Elsie Flink

1894 – 1996
Elsie was born on November 8, 1894 in Worcester, Massachusetts. Her parents were Hilma Flink and Karl E. Flink and genealogy records indicate that Hilma and Karl immigrated from London to the United States, though they were originally from Sweden. Hilma died when Elsie was a small child, and she and her brother went to live with relatives. Olaf William Flink was Elsie’s brother. He served in the military as a Chief Mechanic. He died of Meningitis in a hospital in France in 1918. Elsie married in 1918, but her husband left her shortly after and she remained independent.

For much of her adult life, Elsie worked in Waterbury factories. For a time she worked at the Waterbury Watch Company where she painted the glow-in-the-dark numbers onto the clocks. A radium girl – because workers were encouraged to lick the brushes to get a finer point, Elsie participated in a long-term study on the effects of radium poisoning, though she was never open about its effects on her. Elsie also worked at Scovill

Manufacturing Company. In the 1950s she inherited a small house in Middlebury, which can be seen photographs. Later in her life, she lived at the Elton Hotel.
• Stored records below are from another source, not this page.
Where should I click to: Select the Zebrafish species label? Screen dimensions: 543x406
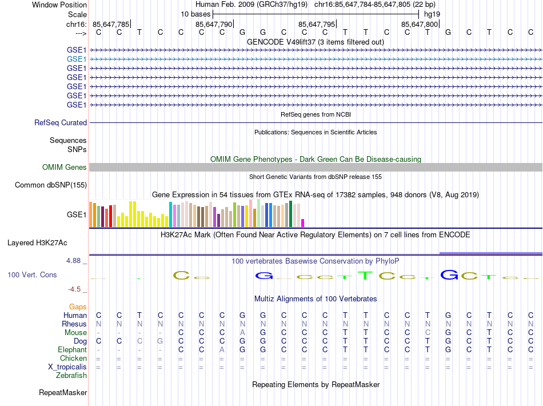pos(71,376)
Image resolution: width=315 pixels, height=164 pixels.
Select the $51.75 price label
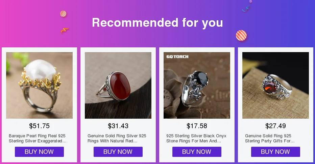(x=39, y=126)
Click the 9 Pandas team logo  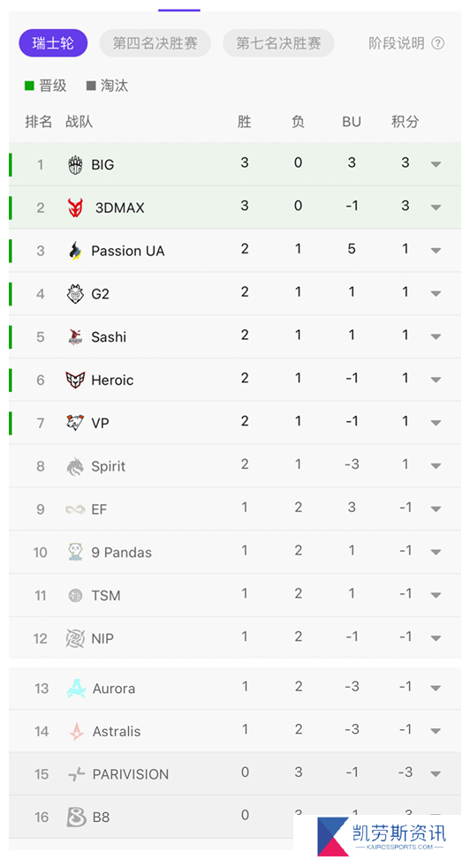[x=75, y=553]
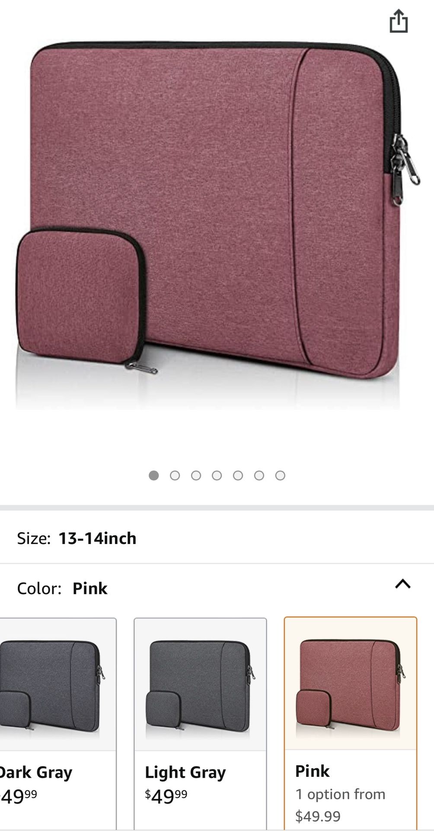Choose the Light Gray color option

[200, 724]
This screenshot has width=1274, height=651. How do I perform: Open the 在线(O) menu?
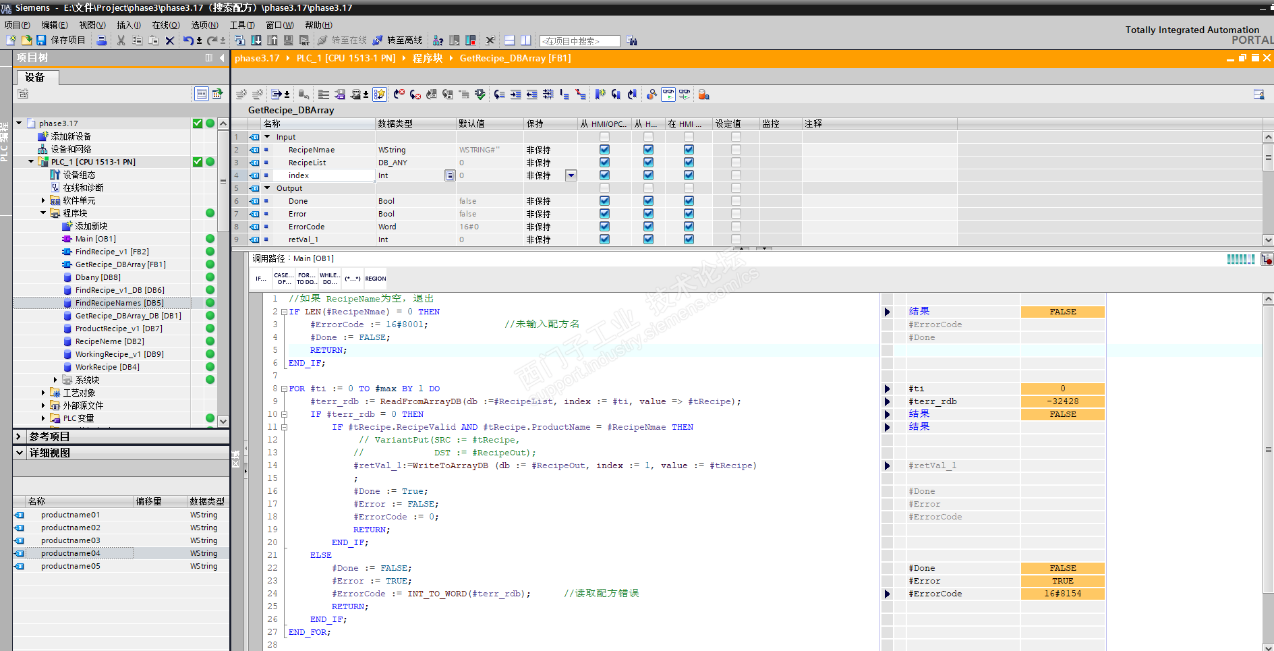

Elsie was a member of St. John’s church in Waterbury and was active in their choir and volunteered with the church’s elderly feeding program. She had been a member of the church since she was 13 years old. In a newspaper article celebrating her 100th birthday, Elsie told the reporter that she once driven a car at 90 miles an hour. Elsie loved cats and several photographs from the 1990s depict her holding one or two cats on her lap. Being a Radium Girl, Elsie used to say that she glowed in the dark. She was incredibly smart, feisty, independent, and well loved by everyone who met her.